Every line below should be repeated exactly.

→ **Data under study**
^^^^

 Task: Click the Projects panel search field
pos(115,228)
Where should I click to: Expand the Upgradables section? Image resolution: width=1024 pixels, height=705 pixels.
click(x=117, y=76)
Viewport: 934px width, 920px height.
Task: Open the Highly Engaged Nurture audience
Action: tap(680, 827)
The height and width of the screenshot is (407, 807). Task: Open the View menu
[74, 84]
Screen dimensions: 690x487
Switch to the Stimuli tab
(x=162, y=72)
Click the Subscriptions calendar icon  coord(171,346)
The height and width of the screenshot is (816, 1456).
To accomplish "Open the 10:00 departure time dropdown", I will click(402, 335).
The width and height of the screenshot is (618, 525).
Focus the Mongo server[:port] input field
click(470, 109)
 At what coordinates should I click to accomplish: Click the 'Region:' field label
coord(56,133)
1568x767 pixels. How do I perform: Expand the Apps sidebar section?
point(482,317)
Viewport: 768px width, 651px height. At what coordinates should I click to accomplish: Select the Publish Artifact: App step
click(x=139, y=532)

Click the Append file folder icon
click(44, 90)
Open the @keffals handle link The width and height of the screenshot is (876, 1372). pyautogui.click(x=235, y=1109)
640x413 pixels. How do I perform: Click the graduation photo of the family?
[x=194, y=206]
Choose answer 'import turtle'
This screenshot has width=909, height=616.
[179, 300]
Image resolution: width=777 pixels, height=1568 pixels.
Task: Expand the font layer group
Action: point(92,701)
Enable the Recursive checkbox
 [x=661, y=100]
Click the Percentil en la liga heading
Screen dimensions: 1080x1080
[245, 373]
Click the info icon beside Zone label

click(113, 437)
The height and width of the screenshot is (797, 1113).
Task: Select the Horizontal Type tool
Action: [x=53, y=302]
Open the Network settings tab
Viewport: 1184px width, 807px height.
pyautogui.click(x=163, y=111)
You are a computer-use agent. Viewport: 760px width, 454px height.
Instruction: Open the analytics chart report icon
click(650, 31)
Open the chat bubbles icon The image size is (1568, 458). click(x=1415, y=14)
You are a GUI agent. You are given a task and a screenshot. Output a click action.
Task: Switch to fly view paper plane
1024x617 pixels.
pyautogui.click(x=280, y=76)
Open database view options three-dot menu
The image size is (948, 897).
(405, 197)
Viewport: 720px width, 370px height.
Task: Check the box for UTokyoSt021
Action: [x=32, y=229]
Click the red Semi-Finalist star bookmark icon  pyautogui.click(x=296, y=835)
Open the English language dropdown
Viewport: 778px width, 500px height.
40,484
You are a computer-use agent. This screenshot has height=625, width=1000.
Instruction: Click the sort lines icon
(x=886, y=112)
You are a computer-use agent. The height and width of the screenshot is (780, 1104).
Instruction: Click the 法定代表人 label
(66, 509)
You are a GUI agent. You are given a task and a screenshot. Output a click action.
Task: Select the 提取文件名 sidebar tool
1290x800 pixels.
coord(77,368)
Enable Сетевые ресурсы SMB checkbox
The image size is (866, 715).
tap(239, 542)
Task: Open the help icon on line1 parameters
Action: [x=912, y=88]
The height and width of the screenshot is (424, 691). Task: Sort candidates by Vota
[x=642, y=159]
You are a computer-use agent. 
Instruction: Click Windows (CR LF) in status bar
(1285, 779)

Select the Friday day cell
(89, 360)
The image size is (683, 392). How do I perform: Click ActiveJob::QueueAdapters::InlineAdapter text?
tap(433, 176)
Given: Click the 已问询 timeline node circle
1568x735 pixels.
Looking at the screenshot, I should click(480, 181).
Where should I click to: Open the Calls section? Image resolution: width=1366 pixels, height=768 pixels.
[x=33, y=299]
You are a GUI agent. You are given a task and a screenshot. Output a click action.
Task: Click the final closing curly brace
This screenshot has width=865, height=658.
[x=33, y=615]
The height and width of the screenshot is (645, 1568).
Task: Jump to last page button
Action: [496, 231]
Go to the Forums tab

^^^^

→ **Answer to this exercise**
 Task: Click the Projects panel search field
pos(115,228)
Where should I click to: Expand the Upgradables section? Image resolution: width=1024 pixels, height=705 pixels.
click(x=117, y=76)
Viewport: 934px width, 920px height.
Task: Open the Highly Engaged Nurture audience
Action: tap(680, 827)
The height and width of the screenshot is (407, 807). Task: Open the View menu
[74, 84]
Screen dimensions: 690x487
Switch to the Stimuli tab
(x=162, y=72)
Click the Subscriptions calendar icon  coord(171,346)
The height and width of the screenshot is (816, 1456).
To accomplish "Open the 10:00 departure time dropdown", I will click(402, 335).
The width and height of the screenshot is (618, 525).
Focus the Mongo server[:port] input field
click(470, 109)
 At what coordinates should I click to accomplish: Click the 'Region:' field label
coord(56,133)
1568x767 pixels. How do I perform: Expand the Apps sidebar section?
point(482,317)
Viewport: 768px width, 651px height. At what coordinates should I click to accomplish: Select the Publish Artifact: App step
click(x=139, y=532)

Click the Append file folder icon
click(44, 90)
Open the @keffals handle link The width and height of the screenshot is (876, 1372). pyautogui.click(x=235, y=1109)
640x413 pixels. How do I perform: Click the graduation photo of the family?
[x=194, y=206]
Choose answer 'import turtle'
This screenshot has width=909, height=616.
[179, 300]
Image resolution: width=777 pixels, height=1568 pixels.
Task: Expand the font layer group
Action: point(92,701)
Enable the Recursive checkbox
 [x=661, y=100]
Click the Percentil en la liga heading
Screen dimensions: 1080x1080
[245, 373]
Click the info icon beside Zone label

click(113, 437)
The height and width of the screenshot is (797, 1113).
Task: Select the Horizontal Type tool
Action: [x=53, y=302]
Open the Network settings tab
Viewport: 1184px width, 807px height.
pyautogui.click(x=163, y=111)
You are a computer-use agent. Viewport: 760px width, 454px height.
Instruction: Open the analytics chart report icon
click(650, 31)
Open the chat bubbles icon The image size is (1568, 458). click(x=1415, y=14)
You are a GUI agent. You are given a task and a screenshot. Output a click action.
Task: Switch to fly view paper plane
1024x617 pixels.
pyautogui.click(x=280, y=76)
Open database view options three-dot menu
The image size is (948, 897).
(405, 197)
Viewport: 720px width, 370px height.
Task: Check the box for UTokyoSt021
Action: [x=32, y=229]
Click the red Semi-Finalist star bookmark icon  pyautogui.click(x=296, y=835)
Open the English language dropdown
Viewport: 778px width, 500px height.
40,484
You are a computer-use agent. This screenshot has height=625, width=1000.
Instruction: Click the sort lines icon
(x=886, y=112)
You are a computer-use agent. The height and width of the screenshot is (780, 1104).
Instruction: Click the 法定代表人 label
(66, 509)
You are a GUI agent. You are given a task and a screenshot. Output a click action.
Task: Select the 提取文件名 sidebar tool
1290x800 pixels.
coord(77,368)
Enable Сетевые ресурсы SMB checkbox
The image size is (866, 715).
tap(239, 542)
Task: Open the help icon on line1 parameters
Action: [x=912, y=88]
The height and width of the screenshot is (424, 691). Task: Sort candidates by Vota
[x=642, y=159]
You are a computer-use agent. 
Instruction: Click Windows (CR LF) in status bar
(1285, 779)

Select the Friday day cell
(89, 360)
The image size is (683, 392). How do I perform: Click ActiveJob::QueueAdapters::InlineAdapter text?
tap(433, 176)
Given: Click the 已问询 timeline node circle
1568x735 pixels.
Looking at the screenshot, I should click(480, 181).
Where should I click to: Open the Calls section? Image resolution: width=1366 pixels, height=768 pixels.
[x=33, y=299]
You are a GUI agent. You are given a task and a screenshot. Output a click action.
Task: Click the final closing curly brace
This screenshot has width=865, height=658.
[x=33, y=615]
The height and width of the screenshot is (645, 1568).
Task: Jump to last page button
Action: [496, 231]
Go to the Forums tab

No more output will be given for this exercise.